■ Data listing
::::::::::
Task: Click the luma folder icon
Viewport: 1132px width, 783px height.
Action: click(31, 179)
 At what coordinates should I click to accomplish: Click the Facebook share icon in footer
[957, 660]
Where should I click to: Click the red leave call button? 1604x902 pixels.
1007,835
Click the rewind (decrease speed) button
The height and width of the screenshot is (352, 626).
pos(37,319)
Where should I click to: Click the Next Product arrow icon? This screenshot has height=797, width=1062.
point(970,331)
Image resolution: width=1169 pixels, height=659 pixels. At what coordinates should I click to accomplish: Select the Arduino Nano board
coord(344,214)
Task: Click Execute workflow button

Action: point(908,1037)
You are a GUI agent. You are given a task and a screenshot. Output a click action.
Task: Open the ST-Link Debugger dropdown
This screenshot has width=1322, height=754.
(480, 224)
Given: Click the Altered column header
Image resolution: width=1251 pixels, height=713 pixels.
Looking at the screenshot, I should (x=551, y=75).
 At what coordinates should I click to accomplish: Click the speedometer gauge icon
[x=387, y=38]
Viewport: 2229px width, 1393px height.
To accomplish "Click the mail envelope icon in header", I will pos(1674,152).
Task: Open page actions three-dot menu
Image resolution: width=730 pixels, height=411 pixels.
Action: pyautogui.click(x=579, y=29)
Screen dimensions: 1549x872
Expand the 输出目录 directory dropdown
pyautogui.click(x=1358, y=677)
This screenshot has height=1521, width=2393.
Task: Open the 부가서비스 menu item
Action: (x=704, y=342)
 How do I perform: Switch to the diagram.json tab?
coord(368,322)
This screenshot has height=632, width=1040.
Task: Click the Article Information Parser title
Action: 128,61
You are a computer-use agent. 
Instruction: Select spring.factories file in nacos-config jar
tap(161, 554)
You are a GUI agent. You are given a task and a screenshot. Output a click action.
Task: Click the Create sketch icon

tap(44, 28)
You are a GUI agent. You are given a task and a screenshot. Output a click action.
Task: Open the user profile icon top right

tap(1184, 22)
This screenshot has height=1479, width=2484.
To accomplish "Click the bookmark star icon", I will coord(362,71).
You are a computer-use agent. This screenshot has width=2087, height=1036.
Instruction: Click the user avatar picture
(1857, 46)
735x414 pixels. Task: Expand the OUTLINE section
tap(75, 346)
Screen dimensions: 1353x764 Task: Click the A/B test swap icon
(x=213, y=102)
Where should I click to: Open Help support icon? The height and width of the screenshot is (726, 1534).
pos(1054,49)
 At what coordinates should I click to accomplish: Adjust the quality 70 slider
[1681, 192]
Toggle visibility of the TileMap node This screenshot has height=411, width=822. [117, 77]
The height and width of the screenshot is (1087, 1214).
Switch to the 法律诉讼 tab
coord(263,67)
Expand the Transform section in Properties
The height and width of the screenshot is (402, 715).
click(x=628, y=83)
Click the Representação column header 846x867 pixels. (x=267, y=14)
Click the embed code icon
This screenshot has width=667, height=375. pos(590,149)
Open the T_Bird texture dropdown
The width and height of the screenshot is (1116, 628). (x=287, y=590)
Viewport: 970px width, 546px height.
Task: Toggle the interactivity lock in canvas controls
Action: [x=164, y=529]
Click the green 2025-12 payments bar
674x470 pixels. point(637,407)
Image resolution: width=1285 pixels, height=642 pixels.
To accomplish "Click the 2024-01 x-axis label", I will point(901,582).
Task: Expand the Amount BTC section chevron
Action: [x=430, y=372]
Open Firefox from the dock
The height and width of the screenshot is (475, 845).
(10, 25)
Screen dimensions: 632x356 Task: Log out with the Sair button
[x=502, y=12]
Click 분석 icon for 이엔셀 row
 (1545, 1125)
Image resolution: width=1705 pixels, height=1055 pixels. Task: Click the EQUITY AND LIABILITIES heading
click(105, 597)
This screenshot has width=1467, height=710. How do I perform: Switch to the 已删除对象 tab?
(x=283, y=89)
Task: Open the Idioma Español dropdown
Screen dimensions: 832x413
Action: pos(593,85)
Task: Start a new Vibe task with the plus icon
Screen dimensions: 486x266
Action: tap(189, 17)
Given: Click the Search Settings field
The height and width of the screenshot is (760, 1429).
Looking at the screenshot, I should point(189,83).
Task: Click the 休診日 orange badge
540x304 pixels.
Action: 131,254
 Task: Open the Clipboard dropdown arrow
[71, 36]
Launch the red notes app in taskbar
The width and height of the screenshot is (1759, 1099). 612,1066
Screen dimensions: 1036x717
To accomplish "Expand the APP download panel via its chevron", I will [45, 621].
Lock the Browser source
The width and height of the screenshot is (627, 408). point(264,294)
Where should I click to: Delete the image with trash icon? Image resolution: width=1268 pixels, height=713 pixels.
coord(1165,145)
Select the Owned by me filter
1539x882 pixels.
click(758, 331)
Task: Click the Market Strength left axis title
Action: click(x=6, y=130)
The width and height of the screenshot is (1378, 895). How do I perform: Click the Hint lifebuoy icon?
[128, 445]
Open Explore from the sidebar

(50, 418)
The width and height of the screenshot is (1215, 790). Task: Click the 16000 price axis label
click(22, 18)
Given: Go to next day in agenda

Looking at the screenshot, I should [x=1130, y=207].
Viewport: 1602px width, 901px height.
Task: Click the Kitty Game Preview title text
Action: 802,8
::::::::::
■ What the exercise asks
Some lines contain the word "column". Pull each one out of the listing.

■ Response box
Given: Click the Altered column header
Click the Representação column header 846x867 pixels. (x=267, y=14)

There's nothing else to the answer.